福田パン、ばんどう太郎、551蓬莱……人気ローカルチェーンはいかに地元民から愛される存在になったのか
地域に根差し、地域に愛されながら発展してきたローカル飲食チェーン。その魅力は「安くておいしいメニューが目白押し。そこには地域の食習慣も垣間見える」ところにある、というのは『強くてうまい! ローカル飲食チェーン』の著者・辰井裕紀さん。
辰井さんはライターであり、テレビ番組『秘密のケンミンSHOW』(現・『秘密のケンミンSHOW極』/読売テレビ・日本テレビ系)のリサーチャーとしても活動する人物。そんな彼が人気ローカルチェーンを現地取材し、1冊にまとめたのが本書です。
「ローカルで繁盛している」「すごいビジネスの工夫がある」という2つの条件をもとに選ばれた7店は、地元発だからできるローカライズ戦略や全国チェーンへの対抗手段、看板メニューを磨くワザなど、ローカル流ならではのアイデアが満載です。
たとえば、近年のコッペパンブームの火付け役ともいえるのが、東北ローカルフードの代表的存在「福田パン」。その場でパンを作ってくれる対面式の直営店3店には、朝7時から地元客が列をなします。名物「あんバター」などの甘い系(菓子パン)、「タマゴ」「やきそば」などの調理系(総菜パン)といった多彩なメニューに、追加できる「トッピング」があるほか、クリームの塗り方の指定などもでき、オーダーの組み合わせは実に2000種類以上になるといいます。

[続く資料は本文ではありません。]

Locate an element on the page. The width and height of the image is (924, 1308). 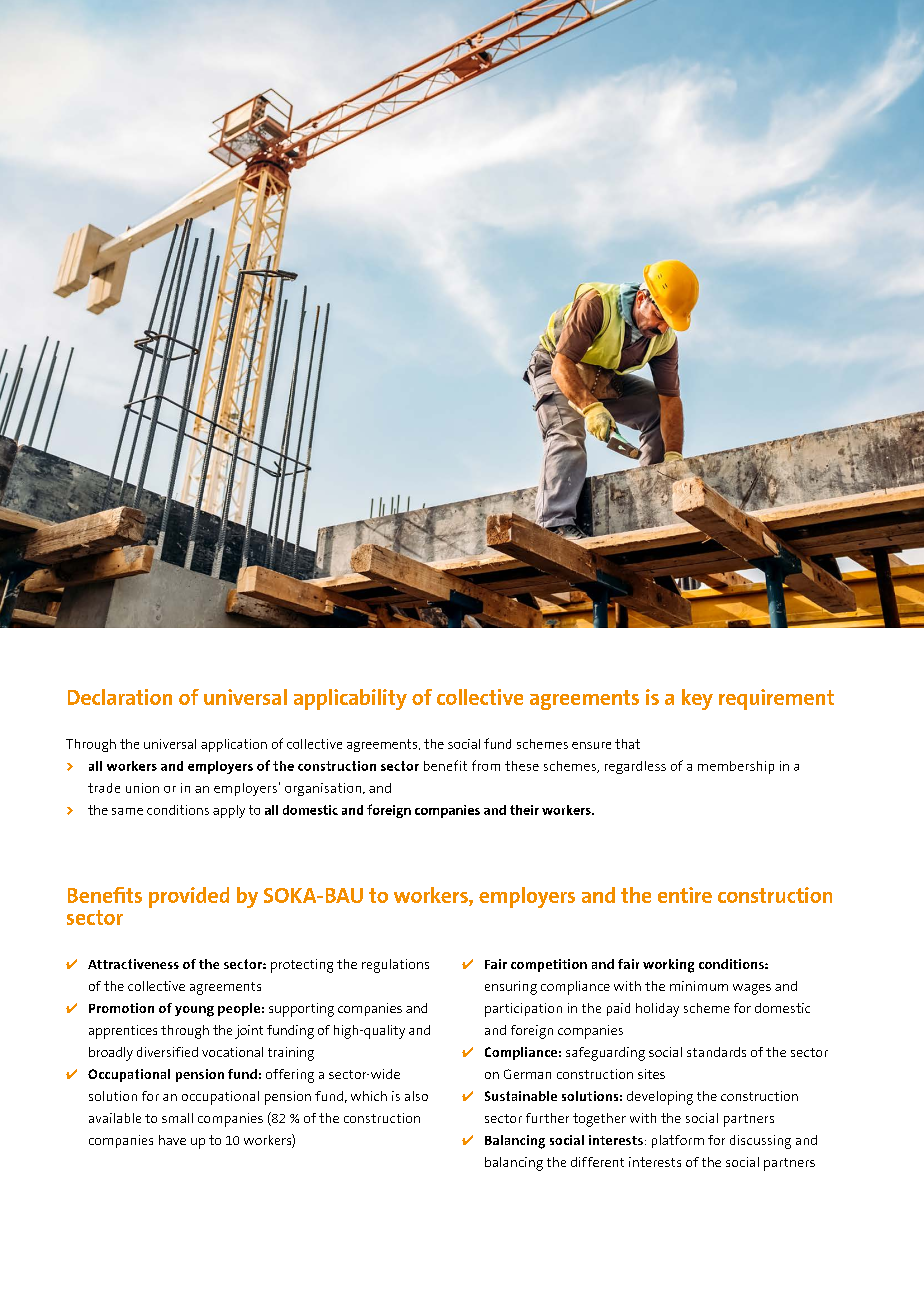
standards is located at coordinates (716, 1052).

この対面販売以外に、地元のスーパーや高校・大学の購買などへのパッケージ商品の「卸売り」、スーパーなどに出張して行われる「実演販売」を加えた3つの柱で展開している福田パン。1948年の誕生から地元の人々が慣れ親しんできた「心の味」は、「これからも岩手県民が生きる大きな力になるはずだし、その存在を岩手県民たちが守るはず」(本書より)だと辰井さんは記しています。

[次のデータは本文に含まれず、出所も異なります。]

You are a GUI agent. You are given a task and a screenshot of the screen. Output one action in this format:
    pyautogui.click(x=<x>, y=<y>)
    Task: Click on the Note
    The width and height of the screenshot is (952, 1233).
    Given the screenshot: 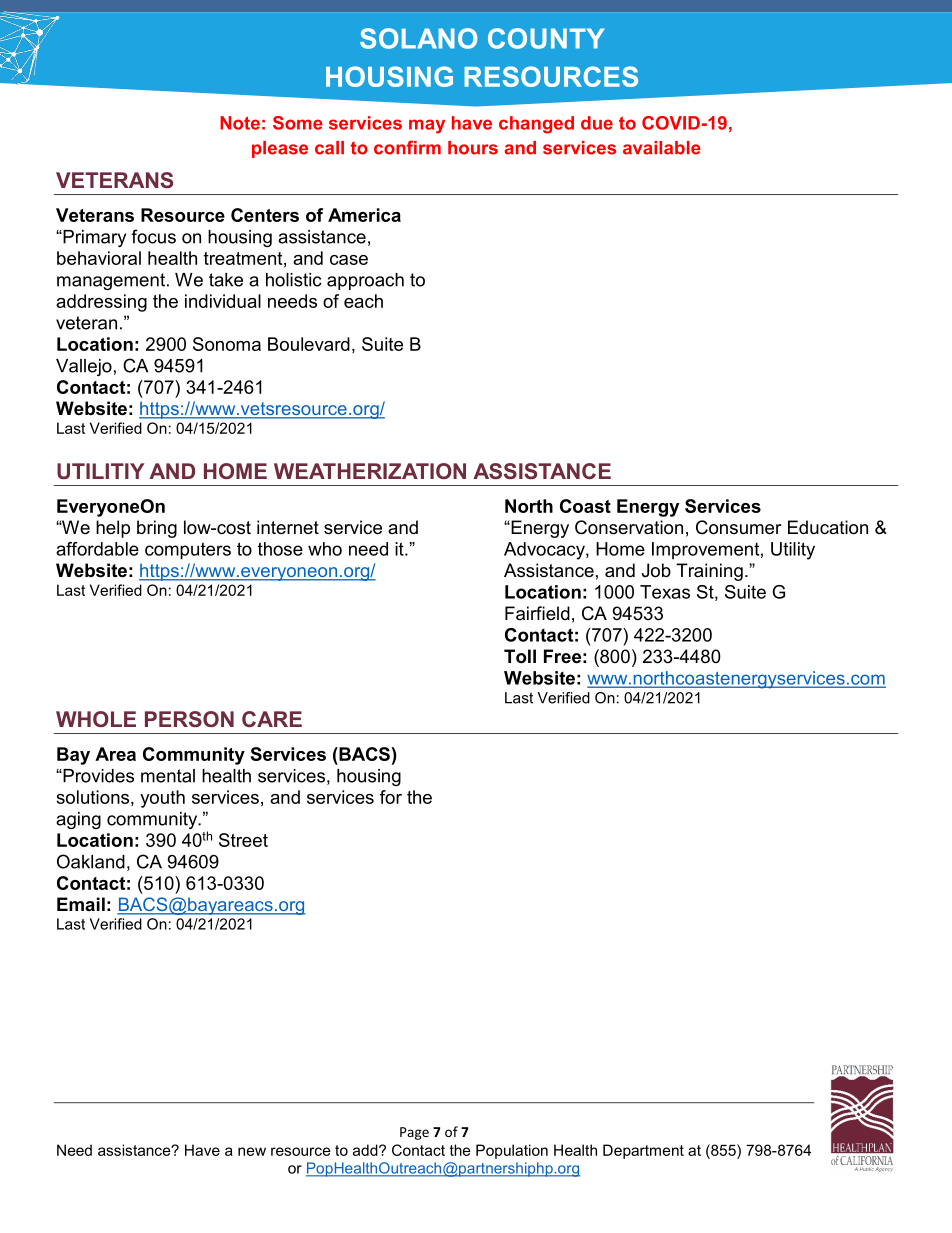 What is the action you would take?
    pyautogui.click(x=240, y=123)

商品とともに、ユニークな経営手法に驚かされるチェーン店もあります。そのひとつが、茨城県を中心に展開する和食レストラン「ばんどう太郎」。長年働くパートから「女将さん」と呼ばれる店の顔となる女性を選ぶ、店長はなるべく地元民にして各地で好まれる味に近づけるなど、独自の理論に基づいた接客や味作りをおこなっています。さらに、「床ピカピカナンバーワン賞」「笑顔がステキナンバーワン賞」といった個人賞を設けるなどして、店員の士気を高めることにも余念がありません。

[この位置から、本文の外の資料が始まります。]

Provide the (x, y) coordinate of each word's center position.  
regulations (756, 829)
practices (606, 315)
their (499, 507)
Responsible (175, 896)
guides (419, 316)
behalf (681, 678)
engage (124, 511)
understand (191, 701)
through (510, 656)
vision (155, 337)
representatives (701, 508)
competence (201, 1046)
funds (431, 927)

このほか本書では「551蓬莱」(大阪)、「おにぎりの桃太郎」(三重)、「ぎょうざの満洲」(埼玉)、「カレーショップインデアン」(北海道)、「おべんとうのヒライ」(熊本)を紹介。どの店も、社長や会長、現役社員らに話を聞いており、本音が詰まった内容になっています。
2020年に広まった新型コロナウイルスは飲食業界にも大きな打撃をもたらしました。しかし、これらのローカル飲食チェーンはその中でも堅調に営業を続け、店によっては売り上げや店舗数を伸ばしているところもあるといいます。その秘密はいったいどこにあるのか、みなさんも本書を読んで深掘りしてみてはいかがでしょうか。